What the task requires: Revise the passage of the camera grip thread below that starts at "I was concerned" and ends at "official model yet.", replacing every "Canon grip" with "Canon BG-E11".

Selected passage:
★ ★ ★ ★ ★ ★ ★

# alternative grip



## april (Jun 15, 2012)

has anyone recieved their pre ordered the pixel BG-E11? please post some reviews.


----------



## rlarsen (Jun 21, 2012)

I received my Vertax brand 5D MK lll grip distributed by Pixel today. It arrived certified US Mail from Shen Zen China.
Total cost delivered was $90.

The grip looks and feels quite nice. The first thing I noticed was the rubber texture matches the feel of the camera body.

I was concerned about the feel and operation of the joy stick, but it operates well. It has a slightly "softer" feel than the body JS, but seems to work just fine. The buttons including the shutter button work fine during my very limited test.

The one concern I have is the control dial near the vertical shutter button. The movement and "clicks" are softer than the dial on the body and I can see it being a problem getting bumped when shooting or carrying the camera in the horizontal position. My guess is the Canon grip will have a dial with a little stiffer feel but bumping it could also be a common problem. I may likely tape over the dial and could see my self doing it with the $350 Canon grip too.

Instructions that came with the camera are fine. I like that the grip is probably lighter than the Canon grip but I haven't seen the official model yet.

The small markings near the AF and other buttons are painted on and may wear off in time. Just a guess.

Overall after having the grip for a short time I'd say it's quite nice and a heck of a good deal. I'm glad I bought it and likely will get a second one for my other body.


----------



## Taemobig (Jun 21, 2012)

Here's pics and my overview of the grip:

http://www.canonrumors.com/forum/index.php?topic=7463.0


----------



## april (Jun 22, 2012)

thanks a lot guys thats a great help as I also have a bg-e2n and if it feels close to it then its fine for me as well...
guell i'll be getting one tomorrow as it is already available here...


----------

★ ★ ★ ★ ★ ★ ★

Dataset extract:

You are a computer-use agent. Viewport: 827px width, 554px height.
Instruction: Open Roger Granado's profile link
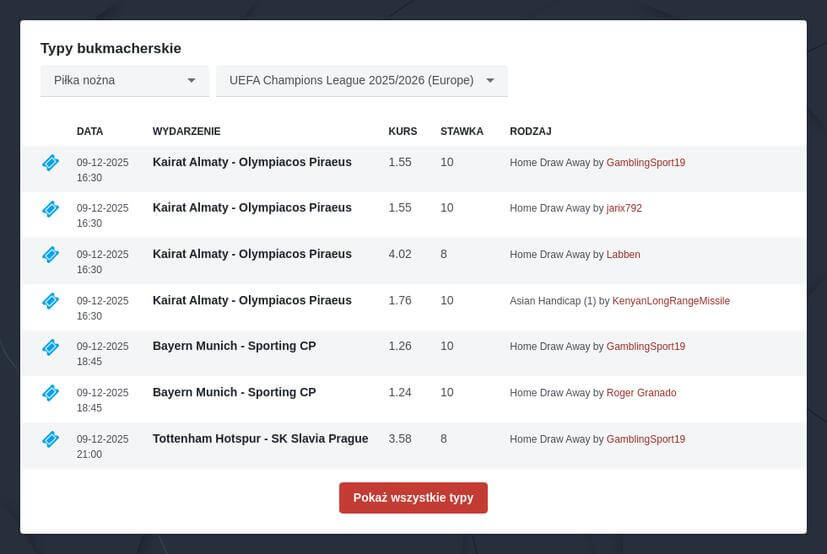click(x=641, y=393)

★ ★ ★ ★ ★ ★ ★

The reply:
I was concerned about the feel and operation of the joy stick, but it operates well. It has a slightly "softer" feel than the body JS, but seems to work just fine. The buttons including the shutter button work fine during my very limited test.

The one concern I have is the control dial near the vertical shutter button. The movement and "clicks" are softer than the dial on the body and I can see it being a problem getting bumped when shooting or carrying the camera in the horizontal position. My guess is the Canon BG-E11 will have a dial with a little stiffer feel but bumping it could also be a common problem. I may likely tape over the dial and could see my self doing it with the $350 Canon BG-E11 too.

Instructions that came with the camera are fine. I like that the grip is probably lighter than the Canon BG-E11 but I haven't seen the official model yet.